The process of going to expert from adept is the hardest thing in every aspect of life including baseball. Teaching kids how to throw and catch is easier than teaching them how to do a double play, teaching them double play is easier than teaching them double play in a desperate condition. Teaching them how to act in some conditions is harder than teaching them techniques. Baseball is 80% mental and 20% Technique. Some Coaches in Indonesia only teach their players how to throw, not how to throw in a two out, last inning, tied, final game. Therefore, lots of error came in a more demanding situations. Teaching players to be calm is also a problem because every person deals with their stress differently. As i said in the previous entry, every person is a different. Now i say every person is different and every person deals with their problems differently.
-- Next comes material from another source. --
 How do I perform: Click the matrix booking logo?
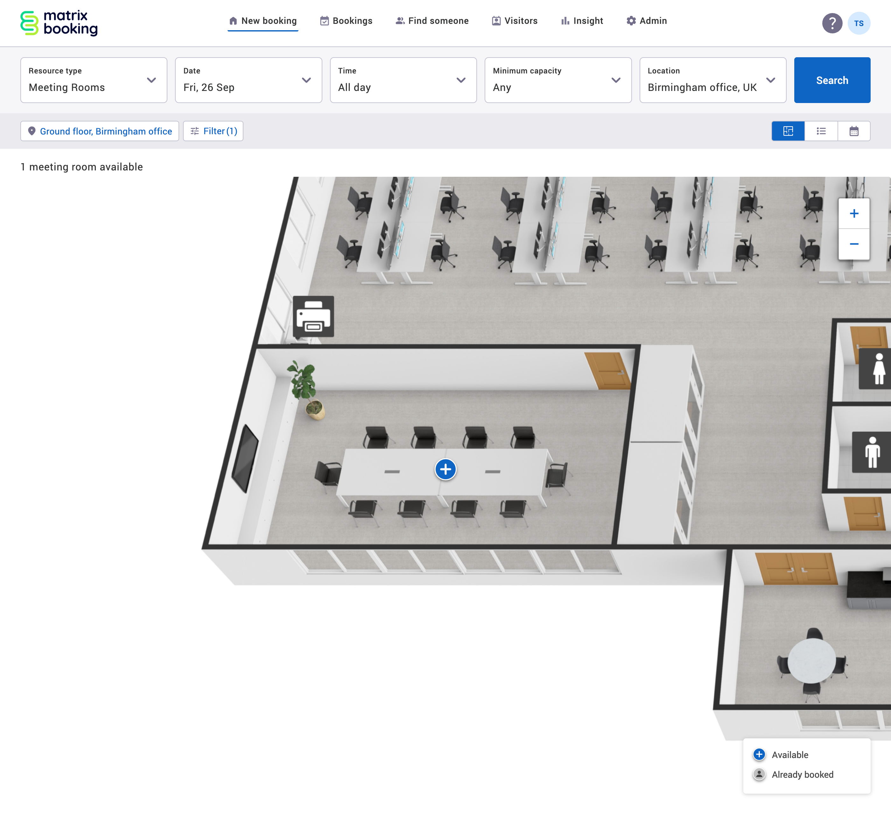[59, 23]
We could never dismiss the human factor in every players, that goes for the coach as well. Every player is a human and every coach is a human too. Every player deals with their stress differently, so does every coach. By adding the human factor to the training, every players can function themselves as humans, not robots. Coaches have to realise that they are human, and they are dealing with another human being. Baseball is a game for human, and humans made errors when they get stressed. That's why coaches have to teach their players how to deal with stresses in every condition and every play. I see lots of good players made bad judgements in a final game when they did well in games before. That's because usually final games are more mentally demanding than pre-final games. That's why mental training is important for players and coaches.


Ordinary players play with their muscles. Good players play with their hearts. Excellent players play with their brain. Combine all three and you'll have an unstoppable players ready to tackle all kinds of obstacles ahead of them.